**Exercise**
Take the line that holds "Price (36, 500)" and every line after it to the end of the entries, and repeat them exactly without the pictures.

Pixel coordinate grounding data:
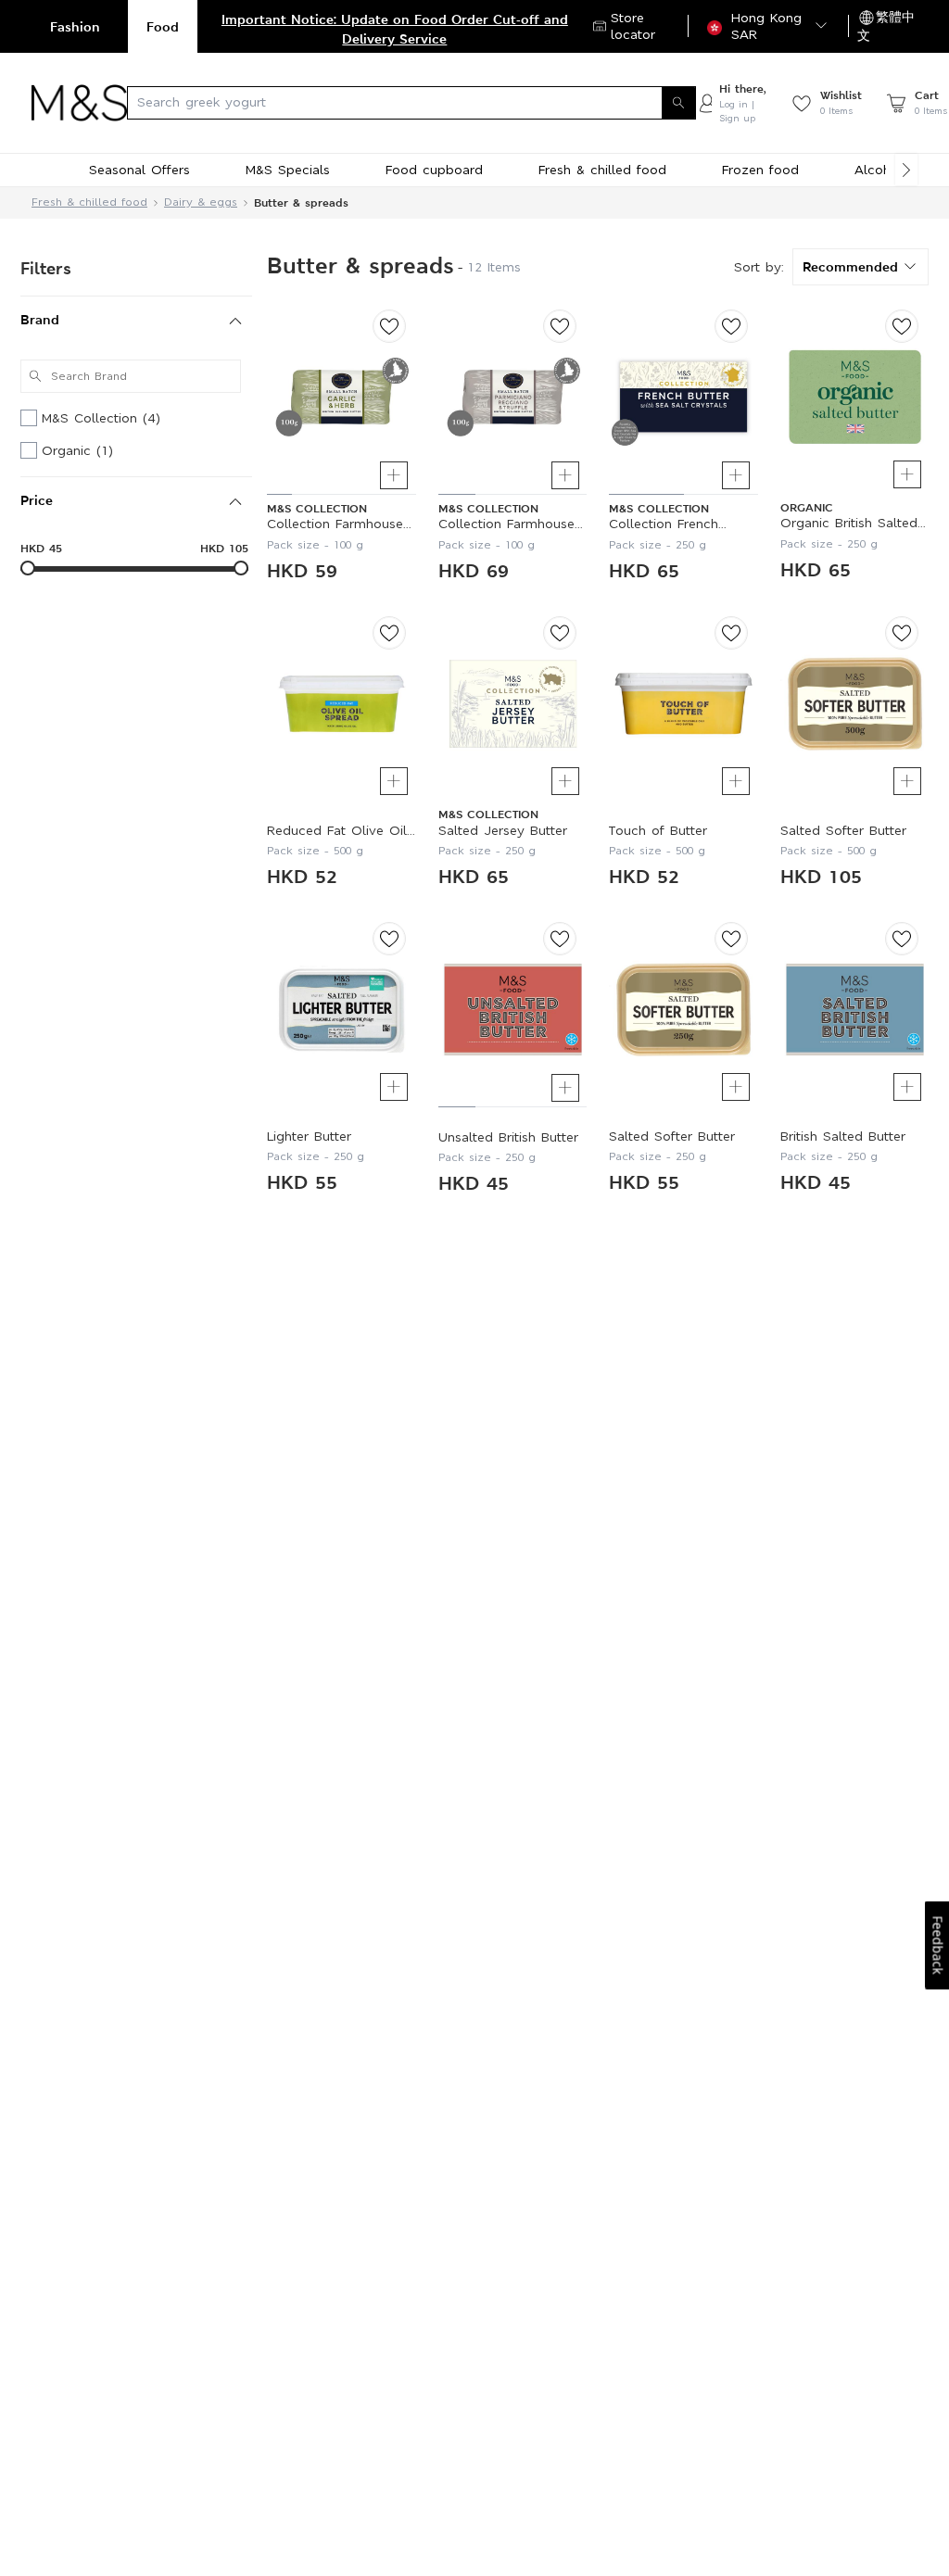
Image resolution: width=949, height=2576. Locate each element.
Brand (39, 319)
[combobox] (411, 103)
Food (162, 26)
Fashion (75, 26)
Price (36, 500)
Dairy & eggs (200, 202)
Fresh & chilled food (89, 202)
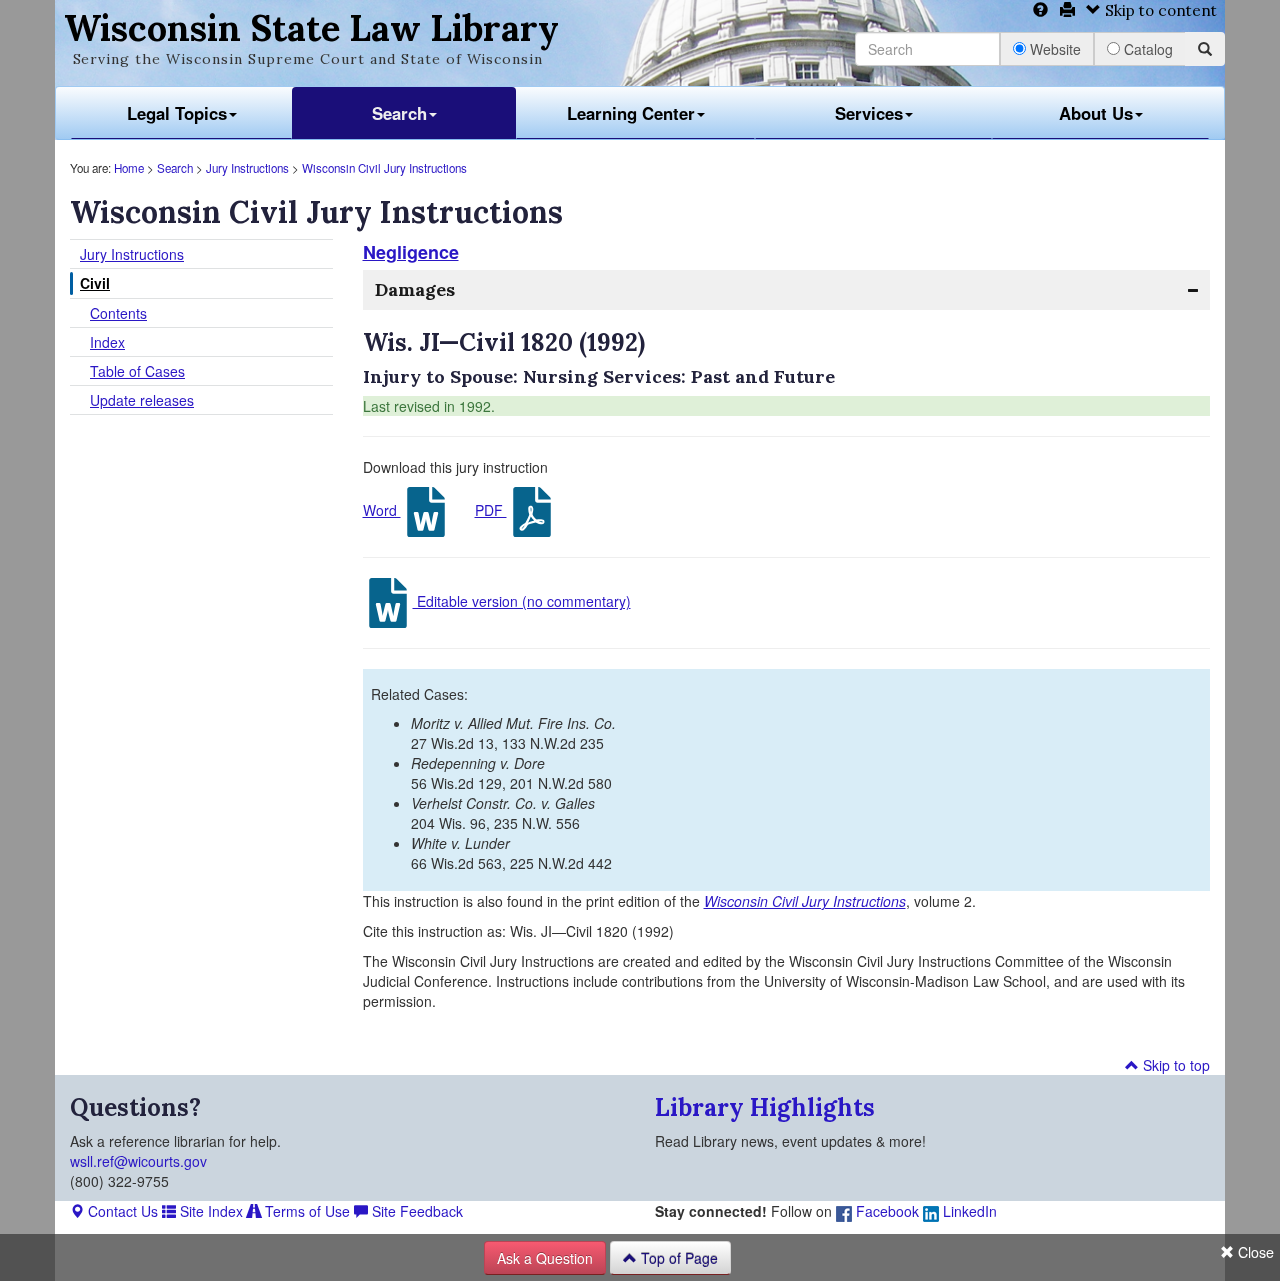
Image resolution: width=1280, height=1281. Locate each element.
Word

**Response area**
Price (36, 500)
Dairy & eggs (200, 202)
Fresh & chilled food (89, 202)
Image resolution: width=1280, height=1281. Locate each element.
Word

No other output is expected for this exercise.